The Power of Doubt

Sunday is often a day to celebrate faith, but on this Sunday, I want to ask you to instead celebrate at least a measured amount of doubt. Bruce Gorton writes in The Times, a South African newspaper, about how faith has gotten us into so much trouble over the years.
Key quote:

It is as William Butler Yeats said in his oft-quoted poem: “The best lack all conviction, while the worst are full of passionate intensity.”

This is not because the best are weak. This is because in terms of the people you want to know, the people who don’t go around flying planes into buildings, it isn’t faith that fuels their good, it is doubt. Doubt that they are right, doubt that they are always good, doubt that makes them stop and consider things from another point of view.

The dubious, the doubtful, the people who do not know what they know but, rather, think there is a good likelihood for something, these are the people who take us forward.

Now he says in the article, and I want to emphasize, that this is not an attempt to position atheists against the religious. Although I think that he fails to make that point very strongly. Rather, the issue is simply about the implications of people who have faith so strong it occludes any doubt. To me, this does not preclude theists by any means. There are ample numbers of theists who have doubts about their goodness, who wonder what God’s message really means, and who spend much time agonizing over what is right. I would not say these people lack for faith, but it is mixed in with enough doubt to make them rational and capable of learning. I do think doubt is a prerequisite for learning.

On the flip, someone full of nothing but doubt would be dysfunctional in their own right. At some point in any decision process comes some element which is best described as a leap of faith. Even science, where data and rationality are paramount, progress often happens because someone took a small leap of faith.

As with most things, the danger lies at the extremes. I think we’d all agree that someone so full of doubt they couldn’t act without absolute proof would be pretty useless and pitiable.

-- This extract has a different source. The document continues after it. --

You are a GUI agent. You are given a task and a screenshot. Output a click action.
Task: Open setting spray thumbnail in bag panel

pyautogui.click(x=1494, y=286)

But somehow, in many pockets of society, we’ve gone so far as to admire a person who is so full of faith that they think they are right regardless of evidence to the contrary. These people are pretty much incapable of learning, because any reality contradicting their faith-based position is ridiculed or ignored. And while it is true that these faith extremists are highly likely to also be religious, I don’t take that to mean that religion is a gateway to this extreme. Just that those extremists are naturally drawn to religion.

Looking backwards not so very far, we elected one of these faith extremists as President, for cryin’ in yer beer—twice. Perhaps we can make more rational choices of leaders going forward. But I have my doubts. I’d like my leaders to have doubts too. I don’t want them to have all the answers going into the job, or think that there won’t be a learning curve for them when they get there. I’d like them to demonstrate that they are broadly knowledgable, thoughtful, and capable of learning. A talented leader is one who recognizes that he or she has all the responsibilities, but they cannot possibly have all the answers, or even make correct decisions 100% of the time.

So maybe, just maybe… be a little cautious of the guy who says he already knows how to win wars, catch bin Laden, solve our dependency on foreign oil, and fix the economy. And certainly be wary of his running mate who never blinked—and probably never will.